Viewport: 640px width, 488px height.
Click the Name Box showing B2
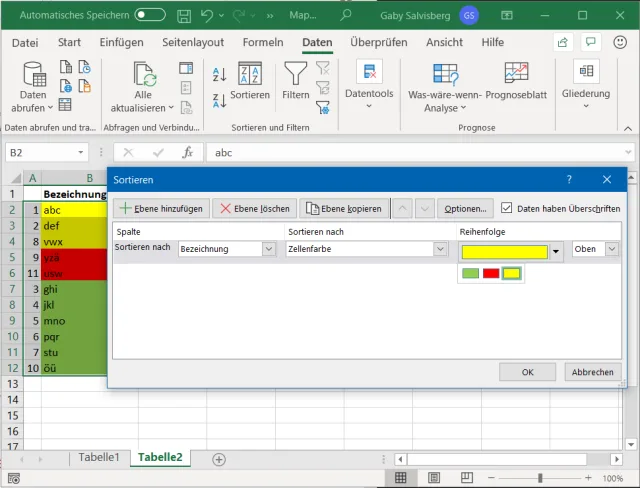coord(40,152)
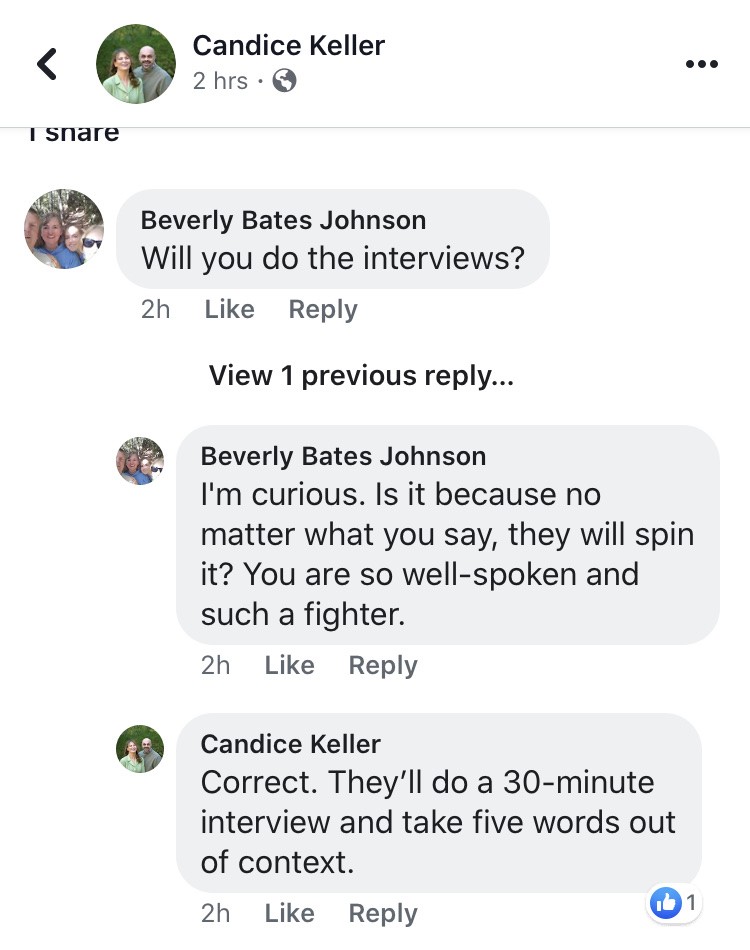Tap Candice Keller's name on her reply

coord(290,744)
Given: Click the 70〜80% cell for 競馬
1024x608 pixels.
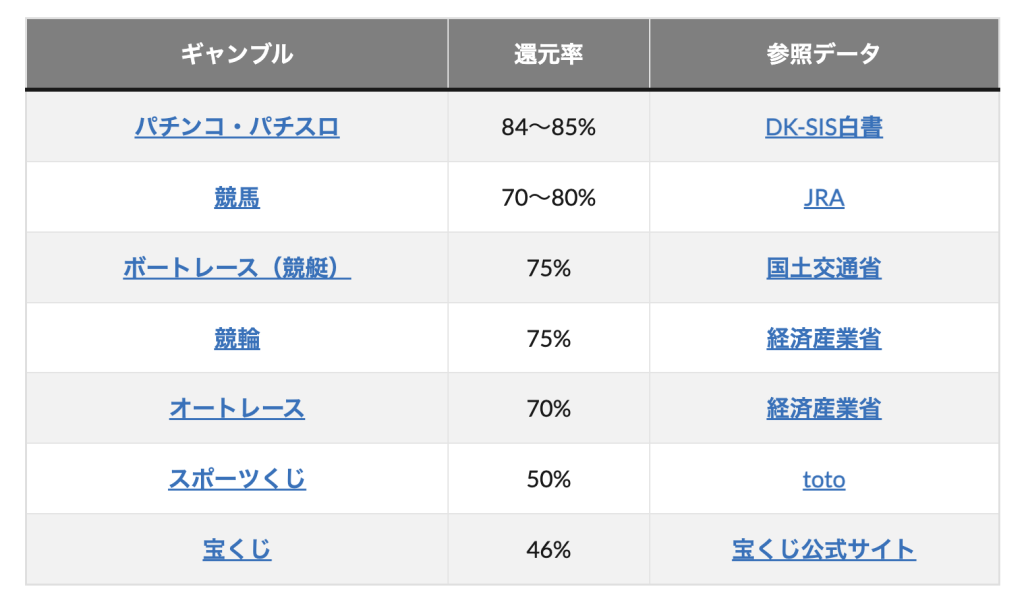Looking at the screenshot, I should point(548,198).
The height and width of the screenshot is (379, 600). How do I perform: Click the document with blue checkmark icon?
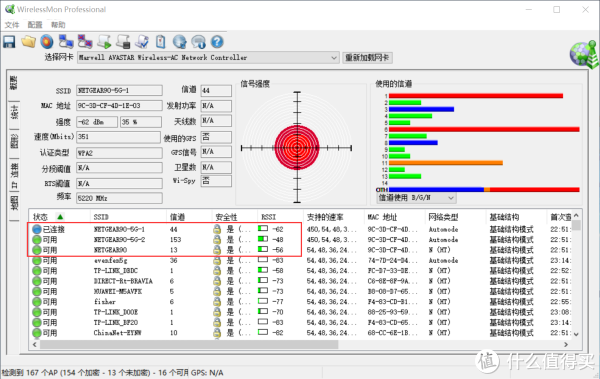click(142, 42)
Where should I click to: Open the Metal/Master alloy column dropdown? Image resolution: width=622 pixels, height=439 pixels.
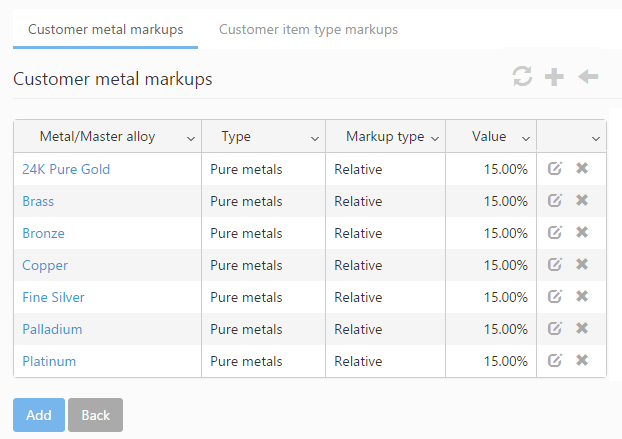tap(191, 138)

YOUR TASK: Write out each entry exactly as given, omitting any picture.

PROBLEM SOLUTION:
Viewport: 640px width, 488px height.
Click the Name Box showing B2
coord(40,152)
Tap Candice Keller's name on her reply

coord(290,744)
Given: Click the 70〜80% cell for 競馬
1024x608 pixels.
Looking at the screenshot, I should point(548,198).
The height and width of the screenshot is (379, 600). How do I perform: Click the document with blue checkmark icon?
click(142, 42)
Where should I click to: Open the Metal/Master alloy column dropdown? Image resolution: width=622 pixels, height=439 pixels.
tap(191, 138)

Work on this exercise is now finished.